Par Kolhammer & Mahringer Fine Arts
Spécialisé dans les sculptures et les peintures de maîtres anciens
Styrie
Vers 1490
Tilleul sculpté
Restes de polychromie
Hauteur 150 cm
Vers le Crucifixus grandeur nature
Dans son corps qui pend à la manière d’un sac, dont les bras doivent être présentés à l’origine dans une pose oblique ascendante en raison de l’épaule gauche et dont les pieds sont en outre absents, c’est surtout l’interprétation formelle subtile de l’incarnation et l’articulation striée des mèches de cheveux, qui sont données latéralement en vagues de grande forme, comme si elles descendaient, et – surtout – l’expression physionomique dans laquelle la douleur, auparavant surmontée dans son contenu, semble être parvenue à un calme figé, qui séduisent. En contraste frappant avec la position verticale du corps, dont l’axialité est accentuée par la douce inclinaison du torse vers la gauche et en accord avec les jambes parallèles, la tête inclinée vers la gauche, avec son expression faciale intense et sa pose inclinée vers ...
... l’avant, donne à la réalisation sculpturale une composante à la fois vitale et expressive, en dépit de l' »être mort » du contenu. C’est précisément cette inclinaison articulée de la tête qui, associée à la reproduction anatomique exacte de la cage thoracique et de la musculature des genoux parallèles, confère à cette sculpture ce coefficient de tension expressif qui donne à ce crucifix son statut « spécial » évident par rapport à de nombreuses œuvres sculptées sur le même thème. Entre les parties « anatomiquement » exactes de la cage thoracique et des jambes, le pagne avec ses plis paraboliques pointus et descendants et les extrémités de la draperie qui pendent sur les flancs de la hanche créent un contraste agité qui correspond aux « densifications de formes » vives dans les cheveux du personnage principal. Ces dernières, tout comme les premières, sont d’ailleurs les seules zones de cette sculpture où l’on trouve, à des dimensions différentes, des restes de la polychromie supposée. De la même manière que la surface « ondulante » de la cage thoracique différencie clairement les parties du cœur et des poumons en contraste avec le creux de l’estomac qui s’enfonce – et que le point de lance aux contours linéaires marqués, juste au niveau de l’arc cartilagineux droit, est un contraste efficace avec l’incarnation « noblement lissée » -, cette méthode de création culmine dans la physionomie, où le front haut, courbé comme une calotte, en accord avec les sourcils largement arqués et leur transition continue vers le long nez, en accord avec les orbites basses et leurs paupières presque entièrement fermées, en forme d’arrondi stéréométrique, ainsi que les joues « courbées de manière sphérique » dans la bouche séparée par la barbe et recourbée vers le haut, comme un « croissant de lune », expriment la douleur de la mort « parvenue au repos », subie auparavant, dans une subsomption retenue.

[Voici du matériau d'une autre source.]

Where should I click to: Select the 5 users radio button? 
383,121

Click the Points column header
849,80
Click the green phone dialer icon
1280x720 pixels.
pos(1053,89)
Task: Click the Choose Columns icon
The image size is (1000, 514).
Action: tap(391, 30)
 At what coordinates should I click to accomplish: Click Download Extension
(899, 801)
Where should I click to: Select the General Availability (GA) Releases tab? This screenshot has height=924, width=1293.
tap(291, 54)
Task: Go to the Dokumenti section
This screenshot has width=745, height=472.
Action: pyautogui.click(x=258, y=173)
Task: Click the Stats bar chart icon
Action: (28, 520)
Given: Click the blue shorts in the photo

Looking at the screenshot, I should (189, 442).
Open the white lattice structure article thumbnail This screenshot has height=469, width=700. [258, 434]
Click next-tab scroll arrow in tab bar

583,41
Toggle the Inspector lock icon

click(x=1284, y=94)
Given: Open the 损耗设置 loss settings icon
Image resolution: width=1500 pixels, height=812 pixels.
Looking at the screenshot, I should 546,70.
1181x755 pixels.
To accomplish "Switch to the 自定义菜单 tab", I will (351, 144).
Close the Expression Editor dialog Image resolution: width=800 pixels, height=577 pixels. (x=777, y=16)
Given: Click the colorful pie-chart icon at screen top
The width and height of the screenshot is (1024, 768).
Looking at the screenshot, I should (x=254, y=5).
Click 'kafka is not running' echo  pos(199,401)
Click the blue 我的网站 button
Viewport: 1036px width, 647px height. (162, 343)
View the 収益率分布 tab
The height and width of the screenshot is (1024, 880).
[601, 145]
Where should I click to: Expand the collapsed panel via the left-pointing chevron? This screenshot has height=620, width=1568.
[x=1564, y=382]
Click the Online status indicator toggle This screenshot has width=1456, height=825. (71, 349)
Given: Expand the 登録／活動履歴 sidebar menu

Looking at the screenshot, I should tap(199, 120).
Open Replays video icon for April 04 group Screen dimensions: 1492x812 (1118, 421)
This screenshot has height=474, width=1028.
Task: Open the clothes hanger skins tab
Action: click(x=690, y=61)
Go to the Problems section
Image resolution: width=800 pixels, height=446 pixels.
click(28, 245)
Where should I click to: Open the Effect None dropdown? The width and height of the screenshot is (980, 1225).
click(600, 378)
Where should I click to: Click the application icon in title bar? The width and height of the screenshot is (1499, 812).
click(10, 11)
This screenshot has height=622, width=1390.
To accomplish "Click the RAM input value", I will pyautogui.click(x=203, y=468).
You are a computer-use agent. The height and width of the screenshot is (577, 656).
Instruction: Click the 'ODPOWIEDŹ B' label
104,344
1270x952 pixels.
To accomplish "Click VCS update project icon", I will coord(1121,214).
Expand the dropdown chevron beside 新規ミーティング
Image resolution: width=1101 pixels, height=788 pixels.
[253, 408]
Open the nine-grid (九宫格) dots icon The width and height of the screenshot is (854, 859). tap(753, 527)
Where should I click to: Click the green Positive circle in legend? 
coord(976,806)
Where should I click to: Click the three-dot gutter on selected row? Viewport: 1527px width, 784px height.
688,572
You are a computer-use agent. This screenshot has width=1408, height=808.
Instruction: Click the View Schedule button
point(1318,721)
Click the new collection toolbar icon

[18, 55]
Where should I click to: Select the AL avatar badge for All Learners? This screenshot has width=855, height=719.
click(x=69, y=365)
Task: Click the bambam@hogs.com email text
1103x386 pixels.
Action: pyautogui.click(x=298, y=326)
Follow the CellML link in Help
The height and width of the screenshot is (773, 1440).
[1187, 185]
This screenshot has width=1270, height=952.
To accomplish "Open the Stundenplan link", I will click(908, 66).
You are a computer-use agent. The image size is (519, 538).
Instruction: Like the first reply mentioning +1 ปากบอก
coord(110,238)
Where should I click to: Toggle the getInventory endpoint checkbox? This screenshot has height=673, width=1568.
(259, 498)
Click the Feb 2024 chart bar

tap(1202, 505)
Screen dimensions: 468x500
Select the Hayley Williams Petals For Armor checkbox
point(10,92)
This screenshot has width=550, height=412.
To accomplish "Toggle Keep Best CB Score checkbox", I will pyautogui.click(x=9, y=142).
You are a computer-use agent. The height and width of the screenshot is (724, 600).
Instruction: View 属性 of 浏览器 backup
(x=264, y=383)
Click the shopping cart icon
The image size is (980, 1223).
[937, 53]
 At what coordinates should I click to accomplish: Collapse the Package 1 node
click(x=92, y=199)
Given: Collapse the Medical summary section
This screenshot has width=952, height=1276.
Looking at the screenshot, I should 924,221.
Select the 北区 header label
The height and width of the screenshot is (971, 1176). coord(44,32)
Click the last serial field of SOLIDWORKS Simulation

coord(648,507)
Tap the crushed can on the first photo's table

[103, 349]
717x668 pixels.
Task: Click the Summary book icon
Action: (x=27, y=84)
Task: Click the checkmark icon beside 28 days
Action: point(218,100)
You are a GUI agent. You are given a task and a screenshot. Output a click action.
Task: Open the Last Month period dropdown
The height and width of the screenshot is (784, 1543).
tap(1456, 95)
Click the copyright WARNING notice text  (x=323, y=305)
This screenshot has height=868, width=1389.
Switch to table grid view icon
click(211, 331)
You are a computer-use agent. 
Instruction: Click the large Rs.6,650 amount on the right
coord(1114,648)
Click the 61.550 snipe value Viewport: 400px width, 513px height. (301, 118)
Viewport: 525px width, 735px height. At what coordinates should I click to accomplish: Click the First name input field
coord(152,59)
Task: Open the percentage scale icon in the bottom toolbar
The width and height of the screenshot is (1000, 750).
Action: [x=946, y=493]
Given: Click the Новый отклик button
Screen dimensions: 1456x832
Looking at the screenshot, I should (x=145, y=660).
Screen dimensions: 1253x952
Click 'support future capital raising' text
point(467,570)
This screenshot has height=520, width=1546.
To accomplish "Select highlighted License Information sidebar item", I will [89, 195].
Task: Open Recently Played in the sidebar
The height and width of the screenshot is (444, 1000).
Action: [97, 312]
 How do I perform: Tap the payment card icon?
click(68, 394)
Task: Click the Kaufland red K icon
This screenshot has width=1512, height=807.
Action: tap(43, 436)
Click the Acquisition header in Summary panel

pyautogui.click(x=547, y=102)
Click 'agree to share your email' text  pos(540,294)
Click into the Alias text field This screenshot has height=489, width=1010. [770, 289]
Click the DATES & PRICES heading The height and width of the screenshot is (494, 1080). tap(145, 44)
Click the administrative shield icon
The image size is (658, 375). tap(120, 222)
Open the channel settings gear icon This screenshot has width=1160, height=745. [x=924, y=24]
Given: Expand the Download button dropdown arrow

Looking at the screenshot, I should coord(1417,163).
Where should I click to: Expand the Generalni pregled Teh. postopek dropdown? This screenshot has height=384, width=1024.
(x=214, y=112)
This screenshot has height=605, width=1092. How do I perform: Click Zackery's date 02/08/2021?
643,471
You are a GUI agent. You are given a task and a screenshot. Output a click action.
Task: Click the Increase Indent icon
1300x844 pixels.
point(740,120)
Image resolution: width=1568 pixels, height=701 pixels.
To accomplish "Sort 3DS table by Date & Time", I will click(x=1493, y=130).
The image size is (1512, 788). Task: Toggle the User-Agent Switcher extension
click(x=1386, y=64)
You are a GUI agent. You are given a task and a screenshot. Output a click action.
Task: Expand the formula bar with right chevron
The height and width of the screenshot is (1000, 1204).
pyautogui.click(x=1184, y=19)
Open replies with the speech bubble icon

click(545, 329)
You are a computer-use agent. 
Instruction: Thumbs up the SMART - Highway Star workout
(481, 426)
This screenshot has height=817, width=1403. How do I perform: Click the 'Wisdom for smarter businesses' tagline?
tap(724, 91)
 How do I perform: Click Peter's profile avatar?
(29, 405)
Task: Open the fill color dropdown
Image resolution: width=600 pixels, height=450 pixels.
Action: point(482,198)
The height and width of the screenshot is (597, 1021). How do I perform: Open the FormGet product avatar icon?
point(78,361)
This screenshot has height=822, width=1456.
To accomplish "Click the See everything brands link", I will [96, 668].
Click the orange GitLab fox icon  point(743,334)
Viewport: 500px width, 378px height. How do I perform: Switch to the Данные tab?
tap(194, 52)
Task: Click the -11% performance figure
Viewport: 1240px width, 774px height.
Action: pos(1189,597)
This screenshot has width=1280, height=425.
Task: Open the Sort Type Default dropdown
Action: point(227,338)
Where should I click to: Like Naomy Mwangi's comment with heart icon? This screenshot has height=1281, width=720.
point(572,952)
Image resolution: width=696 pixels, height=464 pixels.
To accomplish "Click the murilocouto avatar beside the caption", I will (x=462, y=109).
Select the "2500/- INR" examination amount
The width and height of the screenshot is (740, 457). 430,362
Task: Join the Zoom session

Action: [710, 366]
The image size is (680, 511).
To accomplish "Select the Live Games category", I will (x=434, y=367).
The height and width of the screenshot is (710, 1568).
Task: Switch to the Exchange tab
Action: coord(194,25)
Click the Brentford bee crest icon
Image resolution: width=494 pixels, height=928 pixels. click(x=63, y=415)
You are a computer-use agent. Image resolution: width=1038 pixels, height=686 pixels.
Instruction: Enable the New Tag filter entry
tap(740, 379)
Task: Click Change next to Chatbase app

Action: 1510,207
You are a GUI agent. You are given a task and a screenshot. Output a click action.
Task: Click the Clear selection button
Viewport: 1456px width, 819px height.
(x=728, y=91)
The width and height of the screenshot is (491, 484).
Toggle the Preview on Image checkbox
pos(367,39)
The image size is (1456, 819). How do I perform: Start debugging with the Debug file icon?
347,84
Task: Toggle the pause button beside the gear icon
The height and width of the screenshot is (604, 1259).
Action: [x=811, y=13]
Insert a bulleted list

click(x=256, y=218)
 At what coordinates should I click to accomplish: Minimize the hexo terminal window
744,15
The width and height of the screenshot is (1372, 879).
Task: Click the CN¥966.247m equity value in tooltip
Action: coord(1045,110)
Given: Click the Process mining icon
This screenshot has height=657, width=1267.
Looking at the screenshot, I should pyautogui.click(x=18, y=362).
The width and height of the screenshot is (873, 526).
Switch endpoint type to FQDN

Bien que l’on puisse constater sur l’ensemble du corps de nombreuses fissures plus ou moins longues et étroites à l’intérieur de ce bloc de bois monolithique, ce qui permet de conclure à une présence temporaire de la figure dans l’espace libre, l’absence de telles fissures sur la tête s’explique précisément par la forte inclinaison de la tête elle-même, qui formait en quelque sorte une protection de type « parapluie » ! Même si l’inclinaison de la tête du Christ, mentionnée à plusieurs reprises, peut paraître étrange dans cette forme exceptionnellement marquée et en plus du contraste tendu avec le corps suspendu « comme un sac », cette circonstance sert justement de critère essentiel pour une classification historique de l’art : dans le « crucifix de Mühlau » styrien (aujourd’hui à Graz, Alte Galerie du Joanneum, château d’Eggenberg) datant du 3ème quart du XIVe siècle, le Christ est représenté avec une croix en forme de sac. Comme le crucifix de Mühlühl, qui a rapidement été suivi par d’autres œuvres picturales, le crucifix en question, qui représente une variante gothique tardive de ce type dans la dernière décennie du 15ème siècle, a une origine véritablement styrienne. Compte tenu de l’excellente qualité de la sculpture, on peut supposer, tant du point de vue du commanditaire que de celui du sculpteur, qu’il s’agit d’un milieu de premier plan. Dans quelle mesure la destination initiale de ce crucifix pourrait être pertinente pour l’église du Saint-Esprit de Bruck an der Mur (achevée en 1493), co-fondée par le commerçant Kornmesser, ne peut être que « spéculative », du moins pour le moment.
Dr. Arthur Saliger
Retrouver le mobilier ou les objets d''art similaires à « Christ monumental » présenté par Kolhammer & Mahringer Fine Arts, antiquaire à Wien dans la catégorie Sculpture en Bois Moyen Âge, Sculpture.